• [Data]:
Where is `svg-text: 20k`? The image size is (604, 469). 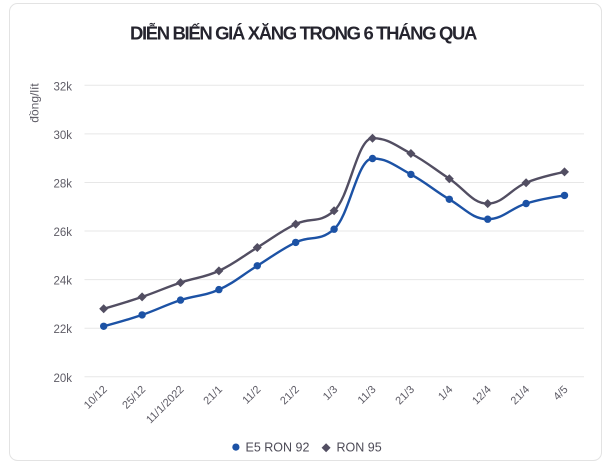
* * *
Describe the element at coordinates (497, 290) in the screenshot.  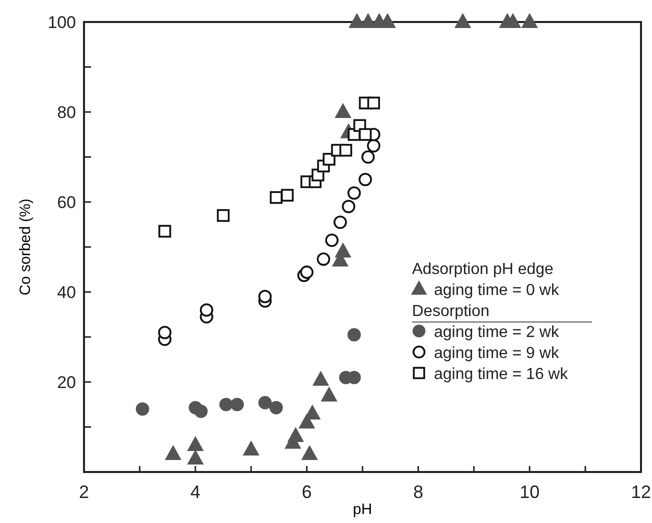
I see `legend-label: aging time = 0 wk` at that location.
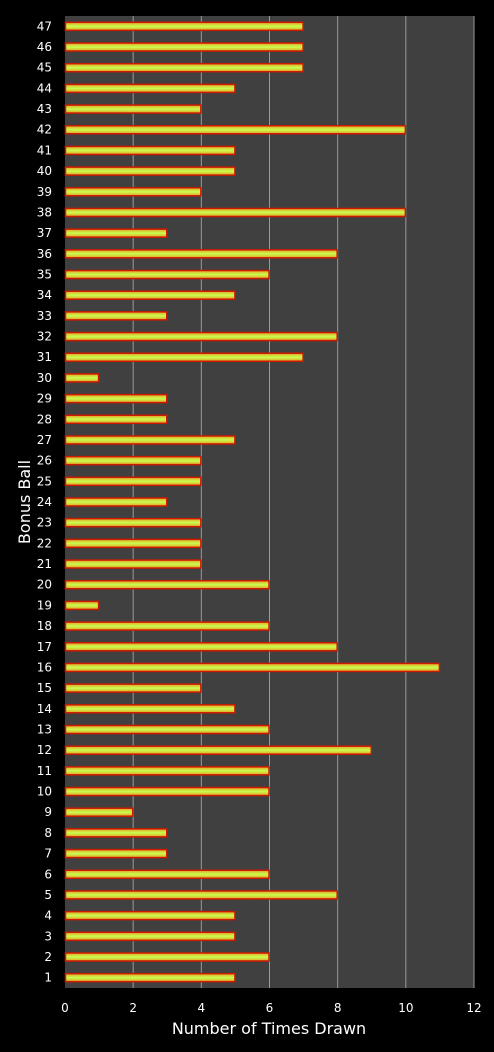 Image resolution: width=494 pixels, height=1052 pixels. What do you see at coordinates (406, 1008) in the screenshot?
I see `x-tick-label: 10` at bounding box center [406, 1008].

• [What you will do]:
Output the material from the line containing "Describe the element" through the line containing "center [406, 1008].", both included, as a Markdown table with the columns n and Line, numbering each row and leaving out blank lines and all pictures.

• [Answer below]:
| n | Line |
|---|---|
| 1 | Describe the element at coordinates (497, 290) in the screenshot.   |
| 2 | I see `legend-label: aging time = 0 wk` at that location. |
| 3 |  Image resolution: width=494 pixels, height=1052 pixels. What do you see at coordinates (406, 1008) in the screenshot? |
| 4 | I see `x-tick-label: 10` at bounding box center [406, 1008]. |